Overview

Just a few tips and tricks for analyzing python malware...

Sample

  • 21a9b4859121afcf6690c2c15b795094986c0a20c36a356c3915f107ec41f67a UnpacMe

References

Creal Stealer

Creal Stealer is an open source Python stealer shared on GitHub Ayhuuu/Creal-Stealer). Though the stealer is open source the developer operates a Telegram channel which offers a "Premium" version of the stealer if you contact them.

Capabilites

The stealer has a simple discord webhook upload config where the operator can specify a discord to upload the stolen information. According to the developer the stealer is undetected in VirusTotal but this is obviously not the case in practice.
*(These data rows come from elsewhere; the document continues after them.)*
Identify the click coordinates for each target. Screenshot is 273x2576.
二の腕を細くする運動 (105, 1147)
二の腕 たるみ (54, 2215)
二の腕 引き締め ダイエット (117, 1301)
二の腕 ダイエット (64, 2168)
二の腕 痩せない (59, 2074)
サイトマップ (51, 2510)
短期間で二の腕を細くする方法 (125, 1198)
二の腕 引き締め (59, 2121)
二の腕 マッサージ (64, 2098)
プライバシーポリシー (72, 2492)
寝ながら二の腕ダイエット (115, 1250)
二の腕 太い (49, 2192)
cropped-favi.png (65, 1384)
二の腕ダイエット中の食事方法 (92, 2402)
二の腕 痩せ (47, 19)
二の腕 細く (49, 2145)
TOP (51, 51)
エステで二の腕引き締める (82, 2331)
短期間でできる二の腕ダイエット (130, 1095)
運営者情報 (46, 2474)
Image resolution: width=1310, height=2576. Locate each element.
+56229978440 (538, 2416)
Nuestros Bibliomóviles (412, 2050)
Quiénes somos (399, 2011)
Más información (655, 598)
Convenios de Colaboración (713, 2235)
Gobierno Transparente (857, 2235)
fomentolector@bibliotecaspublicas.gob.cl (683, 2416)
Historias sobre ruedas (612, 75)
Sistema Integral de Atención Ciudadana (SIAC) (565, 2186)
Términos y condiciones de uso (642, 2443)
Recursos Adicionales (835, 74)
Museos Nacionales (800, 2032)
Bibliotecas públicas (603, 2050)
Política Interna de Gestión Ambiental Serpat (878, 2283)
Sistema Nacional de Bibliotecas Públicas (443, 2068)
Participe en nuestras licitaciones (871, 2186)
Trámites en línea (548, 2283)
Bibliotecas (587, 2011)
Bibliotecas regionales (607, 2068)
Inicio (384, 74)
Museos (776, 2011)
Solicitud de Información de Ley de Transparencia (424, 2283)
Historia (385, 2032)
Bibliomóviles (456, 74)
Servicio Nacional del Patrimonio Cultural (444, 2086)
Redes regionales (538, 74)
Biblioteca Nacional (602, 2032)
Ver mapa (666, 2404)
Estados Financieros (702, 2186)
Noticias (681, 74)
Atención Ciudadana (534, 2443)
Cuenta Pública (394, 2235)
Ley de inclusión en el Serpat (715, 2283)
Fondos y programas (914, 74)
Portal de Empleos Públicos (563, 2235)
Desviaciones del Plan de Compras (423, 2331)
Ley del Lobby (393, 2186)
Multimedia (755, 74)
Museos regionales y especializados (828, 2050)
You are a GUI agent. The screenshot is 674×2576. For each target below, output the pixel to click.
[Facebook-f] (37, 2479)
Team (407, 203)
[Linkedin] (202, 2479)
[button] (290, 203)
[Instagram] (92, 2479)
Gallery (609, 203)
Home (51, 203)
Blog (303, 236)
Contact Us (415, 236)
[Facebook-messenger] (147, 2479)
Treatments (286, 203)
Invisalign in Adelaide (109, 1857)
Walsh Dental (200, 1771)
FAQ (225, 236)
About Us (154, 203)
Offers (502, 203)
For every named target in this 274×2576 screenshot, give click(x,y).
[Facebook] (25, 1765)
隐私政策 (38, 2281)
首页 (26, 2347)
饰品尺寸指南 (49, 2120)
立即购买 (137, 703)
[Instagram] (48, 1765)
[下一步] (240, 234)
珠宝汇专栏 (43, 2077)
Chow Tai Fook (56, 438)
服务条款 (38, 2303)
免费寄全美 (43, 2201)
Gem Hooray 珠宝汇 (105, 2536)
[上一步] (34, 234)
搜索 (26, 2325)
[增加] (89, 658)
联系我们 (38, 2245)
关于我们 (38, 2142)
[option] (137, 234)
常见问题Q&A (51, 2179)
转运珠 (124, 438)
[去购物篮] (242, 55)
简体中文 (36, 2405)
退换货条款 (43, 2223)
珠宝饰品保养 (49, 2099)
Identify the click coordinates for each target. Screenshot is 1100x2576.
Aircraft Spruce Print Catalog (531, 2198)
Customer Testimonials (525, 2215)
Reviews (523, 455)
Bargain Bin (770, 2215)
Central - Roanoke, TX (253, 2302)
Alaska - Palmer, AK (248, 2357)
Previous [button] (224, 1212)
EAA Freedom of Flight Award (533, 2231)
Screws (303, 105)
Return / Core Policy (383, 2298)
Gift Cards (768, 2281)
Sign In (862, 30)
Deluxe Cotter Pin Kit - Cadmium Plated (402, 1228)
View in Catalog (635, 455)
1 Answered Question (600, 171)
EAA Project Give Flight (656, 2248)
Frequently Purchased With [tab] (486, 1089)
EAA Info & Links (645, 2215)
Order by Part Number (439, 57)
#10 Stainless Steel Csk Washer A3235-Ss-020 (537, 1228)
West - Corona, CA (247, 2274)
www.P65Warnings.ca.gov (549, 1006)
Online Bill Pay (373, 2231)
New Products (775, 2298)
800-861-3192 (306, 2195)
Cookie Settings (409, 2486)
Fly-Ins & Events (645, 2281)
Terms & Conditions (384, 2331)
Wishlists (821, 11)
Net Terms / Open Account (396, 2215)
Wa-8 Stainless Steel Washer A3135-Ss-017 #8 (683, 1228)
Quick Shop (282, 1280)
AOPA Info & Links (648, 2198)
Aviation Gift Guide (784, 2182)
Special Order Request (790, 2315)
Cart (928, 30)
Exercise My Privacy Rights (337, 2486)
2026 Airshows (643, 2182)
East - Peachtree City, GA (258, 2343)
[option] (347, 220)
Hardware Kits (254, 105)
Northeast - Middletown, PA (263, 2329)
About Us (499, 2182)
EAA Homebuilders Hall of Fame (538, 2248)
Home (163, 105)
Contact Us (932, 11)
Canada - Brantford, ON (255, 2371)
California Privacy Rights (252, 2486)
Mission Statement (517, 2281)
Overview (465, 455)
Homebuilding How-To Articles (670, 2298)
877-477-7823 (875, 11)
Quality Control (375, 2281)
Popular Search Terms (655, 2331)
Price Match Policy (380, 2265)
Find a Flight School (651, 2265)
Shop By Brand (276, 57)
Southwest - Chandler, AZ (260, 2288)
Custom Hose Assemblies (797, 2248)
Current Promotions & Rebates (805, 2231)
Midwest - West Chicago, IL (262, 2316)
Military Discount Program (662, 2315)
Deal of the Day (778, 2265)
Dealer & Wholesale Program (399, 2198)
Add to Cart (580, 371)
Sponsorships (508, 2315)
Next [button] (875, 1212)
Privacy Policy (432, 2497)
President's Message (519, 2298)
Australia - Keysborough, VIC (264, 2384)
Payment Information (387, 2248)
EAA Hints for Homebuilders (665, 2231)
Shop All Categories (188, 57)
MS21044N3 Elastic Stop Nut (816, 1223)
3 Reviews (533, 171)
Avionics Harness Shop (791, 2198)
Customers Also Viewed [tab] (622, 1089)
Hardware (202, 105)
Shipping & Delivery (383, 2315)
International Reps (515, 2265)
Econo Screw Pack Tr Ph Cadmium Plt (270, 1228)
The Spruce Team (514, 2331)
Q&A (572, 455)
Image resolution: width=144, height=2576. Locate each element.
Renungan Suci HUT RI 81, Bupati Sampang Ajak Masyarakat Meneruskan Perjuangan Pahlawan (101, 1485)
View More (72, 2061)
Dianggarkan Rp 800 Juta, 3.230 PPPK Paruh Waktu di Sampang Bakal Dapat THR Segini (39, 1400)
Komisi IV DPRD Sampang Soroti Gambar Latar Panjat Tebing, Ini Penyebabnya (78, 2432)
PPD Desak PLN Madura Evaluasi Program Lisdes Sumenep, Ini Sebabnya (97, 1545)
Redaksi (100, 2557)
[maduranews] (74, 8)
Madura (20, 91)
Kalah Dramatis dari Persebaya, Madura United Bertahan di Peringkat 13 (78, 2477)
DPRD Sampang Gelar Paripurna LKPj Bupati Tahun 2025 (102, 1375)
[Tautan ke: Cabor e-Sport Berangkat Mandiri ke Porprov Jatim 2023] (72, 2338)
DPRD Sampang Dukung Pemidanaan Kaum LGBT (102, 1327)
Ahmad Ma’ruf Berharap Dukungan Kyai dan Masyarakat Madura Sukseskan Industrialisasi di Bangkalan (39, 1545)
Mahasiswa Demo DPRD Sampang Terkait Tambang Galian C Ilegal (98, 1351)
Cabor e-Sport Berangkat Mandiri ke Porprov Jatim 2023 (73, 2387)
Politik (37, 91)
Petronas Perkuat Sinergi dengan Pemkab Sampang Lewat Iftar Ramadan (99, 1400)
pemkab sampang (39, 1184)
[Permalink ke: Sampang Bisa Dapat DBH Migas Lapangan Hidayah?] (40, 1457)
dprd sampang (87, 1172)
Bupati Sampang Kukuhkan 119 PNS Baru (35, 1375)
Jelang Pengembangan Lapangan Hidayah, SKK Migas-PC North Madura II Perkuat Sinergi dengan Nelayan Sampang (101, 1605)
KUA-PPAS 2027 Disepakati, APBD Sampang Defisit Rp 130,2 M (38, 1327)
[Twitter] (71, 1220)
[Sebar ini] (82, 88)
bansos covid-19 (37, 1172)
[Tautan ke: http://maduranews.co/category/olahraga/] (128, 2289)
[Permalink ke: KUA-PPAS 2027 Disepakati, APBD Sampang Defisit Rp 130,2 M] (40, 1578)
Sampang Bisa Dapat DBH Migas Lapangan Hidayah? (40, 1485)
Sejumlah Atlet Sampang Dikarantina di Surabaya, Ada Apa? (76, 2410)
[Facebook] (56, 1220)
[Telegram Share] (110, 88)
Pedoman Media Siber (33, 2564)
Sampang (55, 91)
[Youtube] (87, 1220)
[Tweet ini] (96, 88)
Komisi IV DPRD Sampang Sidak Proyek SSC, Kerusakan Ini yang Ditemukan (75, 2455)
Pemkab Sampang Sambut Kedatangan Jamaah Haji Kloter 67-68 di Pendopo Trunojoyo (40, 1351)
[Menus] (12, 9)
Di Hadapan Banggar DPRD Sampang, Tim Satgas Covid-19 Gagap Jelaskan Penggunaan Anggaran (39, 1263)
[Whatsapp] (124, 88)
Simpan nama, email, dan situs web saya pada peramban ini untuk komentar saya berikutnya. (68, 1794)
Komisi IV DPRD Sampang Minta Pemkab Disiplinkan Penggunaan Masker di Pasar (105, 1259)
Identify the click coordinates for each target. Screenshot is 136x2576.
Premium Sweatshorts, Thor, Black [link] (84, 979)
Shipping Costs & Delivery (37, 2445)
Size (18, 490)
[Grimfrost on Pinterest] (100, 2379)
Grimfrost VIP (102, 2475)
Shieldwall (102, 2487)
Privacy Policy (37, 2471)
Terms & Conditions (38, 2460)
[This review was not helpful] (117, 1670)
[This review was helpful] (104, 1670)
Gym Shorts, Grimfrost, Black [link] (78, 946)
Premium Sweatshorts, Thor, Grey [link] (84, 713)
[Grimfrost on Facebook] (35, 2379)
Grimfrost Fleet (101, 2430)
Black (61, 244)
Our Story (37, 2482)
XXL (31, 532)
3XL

The following stealer feaures are listed on the GitHub page.

  • Discord Information ⚔️
    • Nitro
    • Badges
    • Billing
    • Email
    • Phone
    • HQ Friends
    • HQ Guilds
    • Gift Codes
  • General Functions
    • Check if being run in a VirusTotal sandbox
    • Adds file to startup
    • Anti-Debug / Anti-VM / Anti-RDP / Blue Screen if detect
  • Discord Injection
    • Send token, password, email and billing on login or when email/password is changed
  • Browser Data
    • Cookies
    • Passwords
    • Histories
    • Autofills
    • Bookmarks
    • Credit/Debit Cards
    • From Chrome, Edge, Brave, Opera GX, and more...
  • Crypto Data
    • Extensions (MetaMask, Phantom, Trust Wallet, Coinbase Wallet, Binance Wallet and +40 wallets supported)
    • Softwares (Exodus, Atomic, Guarda, Electrum, Zcash, Armory, Binance, Coinomi)
    • Seedphrases and backup codes
  • Application Data
    • Steam
    • Riot Games
    • Telegram
  • System Information ⚙️
    • User
    • System
    • Disk
    • Network
  • File Stealer
    • Grabs Seed Phrases, Tokens, Private Keys, Recovery Codes, Backup Codes, 2FA codes

Analysis

Though we are analyzing a creal sample a similar process can be followed for most python malware.

PyInstaller

The malware comes bundled in a PyInstaller EXE which can be extracted using [https://github.com/pyinstxtractor/pyinstxtractor-ng]. Once extracted the bundled python interpreter, libraries, and compiled python files (.pyc) will be accessible.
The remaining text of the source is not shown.